> _WHAT THE EXERCISE ASKS_: Print all entries word for word.

> _INPUT FOR THIS TASK_:

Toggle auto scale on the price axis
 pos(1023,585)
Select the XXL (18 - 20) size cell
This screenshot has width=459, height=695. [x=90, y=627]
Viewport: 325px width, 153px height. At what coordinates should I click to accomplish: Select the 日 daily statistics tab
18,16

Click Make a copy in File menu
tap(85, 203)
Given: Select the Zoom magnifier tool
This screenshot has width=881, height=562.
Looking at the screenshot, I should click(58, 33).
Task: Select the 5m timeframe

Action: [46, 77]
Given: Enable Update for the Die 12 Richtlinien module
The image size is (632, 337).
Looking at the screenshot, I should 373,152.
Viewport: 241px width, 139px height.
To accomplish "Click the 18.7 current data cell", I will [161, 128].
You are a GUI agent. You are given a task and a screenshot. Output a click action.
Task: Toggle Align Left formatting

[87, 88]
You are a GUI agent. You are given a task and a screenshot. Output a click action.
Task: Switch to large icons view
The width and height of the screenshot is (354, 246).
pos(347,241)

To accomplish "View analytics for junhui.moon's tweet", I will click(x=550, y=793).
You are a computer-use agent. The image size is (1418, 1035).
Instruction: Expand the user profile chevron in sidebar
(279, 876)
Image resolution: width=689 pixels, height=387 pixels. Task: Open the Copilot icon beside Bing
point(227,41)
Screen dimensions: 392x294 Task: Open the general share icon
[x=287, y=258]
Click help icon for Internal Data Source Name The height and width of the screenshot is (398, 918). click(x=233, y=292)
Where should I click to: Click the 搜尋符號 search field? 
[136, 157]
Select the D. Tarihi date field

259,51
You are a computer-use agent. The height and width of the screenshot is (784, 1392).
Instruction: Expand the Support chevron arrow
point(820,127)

> _SOLUTION TO THIS TASK_:
Toggle auto scale on the price axis
 pos(1023,585)
Select the XXL (18 - 20) size cell
This screenshot has width=459, height=695. [x=90, y=627]
Viewport: 325px width, 153px height. At what coordinates should I click to accomplish: Select the 日 daily statistics tab
18,16

Click Make a copy in File menu
tap(85, 203)
Given: Select the Zoom magnifier tool
This screenshot has width=881, height=562.
Looking at the screenshot, I should click(58, 33).
Task: Select the 5m timeframe

Action: [46, 77]
Given: Enable Update for the Die 12 Richtlinien module
The image size is (632, 337).
Looking at the screenshot, I should 373,152.
Viewport: 241px width, 139px height.
To accomplish "Click the 18.7 current data cell", I will [161, 128].
You are a GUI agent. You are given a task and a screenshot. Output a click action.
Task: Toggle Align Left formatting

[87, 88]
You are a GUI agent. You are given a task and a screenshot. Output a click action.
Task: Switch to large icons view
The width and height of the screenshot is (354, 246).
pos(347,241)

To accomplish "View analytics for junhui.moon's tweet", I will click(x=550, y=793).
You are a computer-use agent. The image size is (1418, 1035).
Instruction: Expand the user profile chevron in sidebar
(279, 876)
Image resolution: width=689 pixels, height=387 pixels. Task: Open the Copilot icon beside Bing
point(227,41)
Screen dimensions: 392x294 Task: Open the general share icon
[x=287, y=258]
Click help icon for Internal Data Source Name The height and width of the screenshot is (398, 918). click(x=233, y=292)
Where should I click to: Click the 搜尋符號 search field? 
[136, 157]
Select the D. Tarihi date field

259,51
You are a computer-use agent. The height and width of the screenshot is (784, 1392).
Instruction: Expand the Support chevron arrow
point(820,127)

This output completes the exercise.